ROGER BÜTOW, Laguna Beach
Depending on whom you believe, either Benjamin Disraeli or Mark Twain said, “There are lies, there are damned lies, and then there are statistics.”
The city manager (CM) seems to be hiding behind a data point or two and gives them more weight than the voices of outrage within the community that he serves. Now add the fact that he and his family live 10 miles away here in Laguna Beach, so what does he personally know about navigating SJC year-round?
Many of these angry voices are long-term residents and this, unfortunately, resembles our issues here in Laguna Beach; hence, our local controlled growth initiative on the ballot this fall.
No small irony, the CM served as our Deputy CM himself. He has a long history of experiencing and observing what happens when you throw open your community’s doors and entice and encourage year-round tourist destination hordes.
As the CM indirectly admits, what was originally zoned per the Los Rios Specific Plan as several acres of passive park space within the Los Rios District is being converted to one humongous parking lot to accommodate those visitors and the increased staffs of tourist-serving restaurants and bars.
Those lots don’t serve residents, they assist outsiders—–and don’t be surprised when, like here in Laguna, SJC is end-to-end lined with parking meters and locals are forced to purchase a $100-per-year permit to park in their own town. This is, in fact, how villages morph from quaint towns into urbanized cities.
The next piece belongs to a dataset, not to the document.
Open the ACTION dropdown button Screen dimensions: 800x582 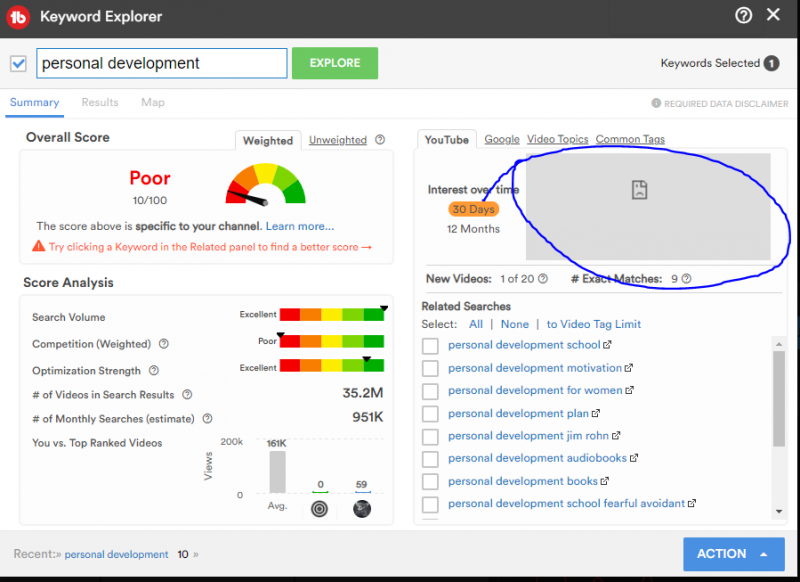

We have the identical conundrum here in Laguna. Formerly, we had respite from Labor Day to Memorial Day. Now, every day traffic and gridlock mimes peak circulation of those 3½ high-season summer months.
A local could find parking downtown the rest of the year. No mas.
Like SJC, we have a predominantly pro-growth (commerce first, residents second-class citizens) City Council these past four years.
Regardless, the sense of place and time and the character of a small community is being eroded and gradually taken away by people who appear unwilling to “just say no” to more money but lessened quality of life (why locals live in a place, sink in their roots and stay their entire lives).
Consultants are hired only if they bring back sustaining, cherry-picked evidence that supports City Hall’s stance. Otherwise, these contractors would never get rehired. They tell governance what they want to hear and deliver what’s been pre-ordained. Otherwise, it’s next up.
And Councilmember Bourne reveals what is truly broken: the “get-out-of-jail-free card.” (That is, he admits that for members like himself, 10 years down the road is too far to allow reasonable decisions to be made.)
So, if this Council majority can’t tell good from bad long-term impact decisions, what does their decision tree actually look like?
That Mayor Reeve found no support is a definite poker tell. There is neither the will nor the staff mentality willing to face the eventual consequences head-on. The adverse ramifications will be a legacy left for subsequent councils and staff to deal with … kick the pro-development can down the road. Someone else’s problem.